There has been plenty of positive vaccine news this week which has buoyed the markets, giving tangible belief that normalisation from the pandemic can be achieved next year. With the markets looking over at China, where economic growth and industry are thriving, there is a feeling that could be achieved elsewhere. With the Western stock markets having enjoyed a couple of strong fightback weeks, in this last week we saw a more cautionary tone in price action. The battle seems to be between are we investing to buy the longer term positivity OR do we look at what's happening right in front of us at this moment.
In the US we are seeing the significant increase in cases reaching 185,000 daily new cases just yesterday, and they remain on a sharp trajectory higher, as partial and full lockdowns start to get initiated across some states including NYC and California. The near term outlook for virus impact looks bleak. If we add into that the fact the government, in the midst of a messy transition of power between Donald Trump's Republican party to Joe Biden's Democrat party seems incapable of putting politics to one side, and agree to a much needed relief package. Despite Trump retracting 3 of his legal actions having claimed the election process was rigged, he is neither gracefully conceding the election nor looking to step back from active leadership or decision making.
Last night we heard from Treasury Secretary Mnuchin that Trump's government plans to ask the Fed to return the unused Care Act funds and offer no extension to the Emergency Lending Program. This act was immediately questioned by the Fed, and whilst these provisions have not been utilised to date, every Central Bank needs an arsenal of options, particularly as it would appear the US has not yet reached the eye of the second wave pandemic storm. Such aggressive action would typically wipe roughly 1% off the stock markets, but after a mini wobble they again show resilience, firstly due to the fact Trump has lost credibility and its thought most actions authorised by him whilst still clinging to power this year will be unwound when Biden comes to power. Secondly and probably more importantly, there is an unquestionable bid tone to the markets, whereby even in a week where the market had opportunities to go down, the moves were never entirely sustained. The stay at home and tech stocks that had struggled in the last few weeks again came back into favour. Therefore if the delivery and distribution of a vaccine across the globe prove successful we could well see a continuation of the upward trend especially when the economic data signals normalisation.
Europe continues to struggle with the virus and whilst this week hasn't seen significant increases of cases in most countries, it has not significantly abated with more platoeing at high levels, this despite the fact that at the end of next week we will be closing in on a month of lockdowns. It's hoped that across the bloc, we start to see numbers declining as we move towards the Christmas Holidays. The Eurozone Recovery Fund is also causing the issues with Poland and Hungary vehemently objecting to the implications and obligations of the agreement capping the Euro's progress on the week at 1.1900 against the weakened (through risk) US Dollar.

**What this exercise asks**:
A: Reproduce part of the market commentary word for word, beginning at the words "Europe continues to" and stopping after the words "risk) US Dollar.".
B: Name every person mentioned in the market commentary.
C: Extend the market commentary on the pandemic and the markets, picking up after its final sentence.

**Information supplied**:
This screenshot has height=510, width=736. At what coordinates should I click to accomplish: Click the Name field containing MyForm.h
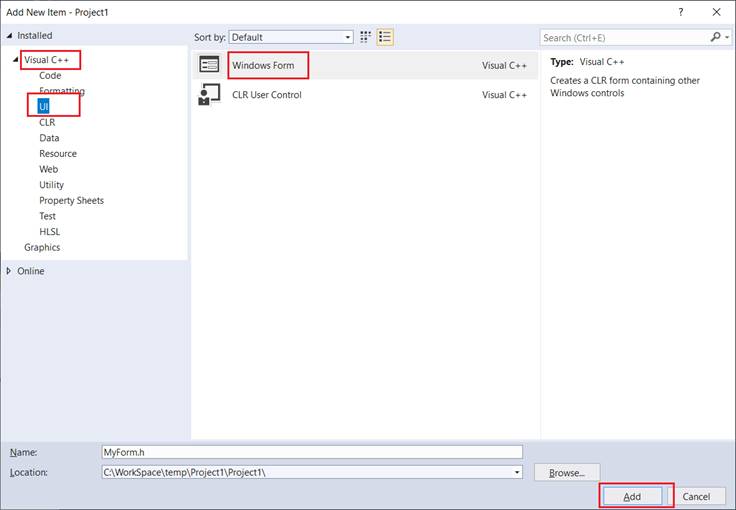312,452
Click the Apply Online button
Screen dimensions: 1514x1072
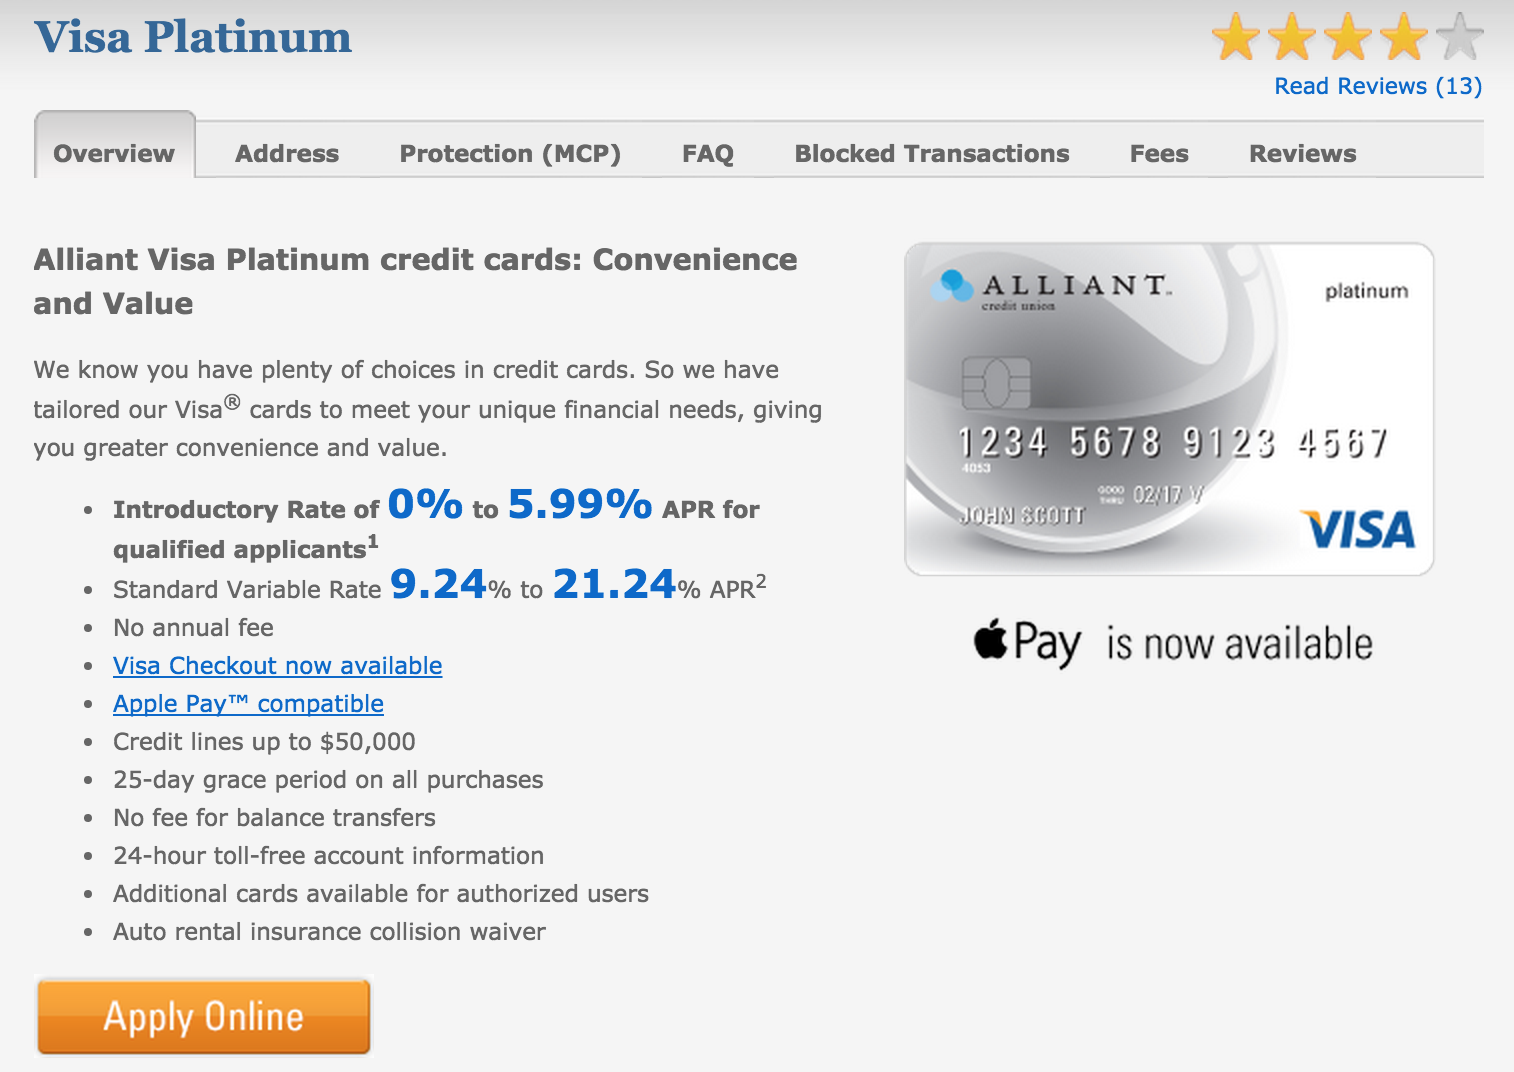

**Responses to the tasks**:
A:
Europe continues to struggle with the virus and whilst this week hasn't seen significant increases of cases in most countries, it has not significantly abated with more platoeing at high levels, this despite the fact that at the end of next week we will be closing in on a month of lockdowns. It's hoped that across the bloc, we start to see numbers declining as we move towards the Christmas Holidays. The Eurozone Recovery Fund is also causing the issues with Poland and Hungary vehemently objecting to the implications and obligations of the agreement capping the Euro's progress on the week at 1.1900 against the weakened (through risk) US Dollar.

B: Donald Trump, Joe Biden, Treasury Secretary Mnuchin

C:
Brexit progress also remains limited as deadlines continue to be pushed from week to week. There remains strength in the Pound despite the lack of progress with it probing the 1.3315 level against the US Dollar twice this week. With positive Retail Sales data today being the only real supporting factor of strength. There have been comments of positivity regarding the finalization of a deal, but they have been almost exclusively out of the UK camp with the EU still citing significant differences. Even despite EU members pushing Barnier for a no-deal plan and a delay and migration to online talks, due to a member of the EU team testing positive for the virus the pound remains resilient as we move into year end.
Monday - With it being a bank holiday in Japan the first meaningful data comes in Europe with a day of PMI Services and Manufacturing data from France, Germany, Eurozone, UK and the US. In the US time zone we hear from UK MPC member Haldane before the UK Monetary Policy Report hearings.
Tuesday - German GDP and Ifo business climate hearings dominate the morning, with UK MPC member Haskell speaking and UK CBI data also coming later in the morning. In the afternoon US Consumer Confidence and the UK's Autumn Forecast Statement from Rishi Sunak.
Wednesday - First up we hear from the RBNZ’s Orr before CPI data from Japan. In the US session we get US GDP, Durable Goods, Wholesale Inventories and Weekly Jobless numbers. At 3pm we get Core PCE, Consumer Sentiment and Personal Income and Spending data.
Thursday - (US Thanksgiving Holidays) German GFK data starts the datacard as well as Eurozone Money Supply and Private Loans numbers. In the middle of the trading day we get ECB Monetary Policy Meeting Accounts.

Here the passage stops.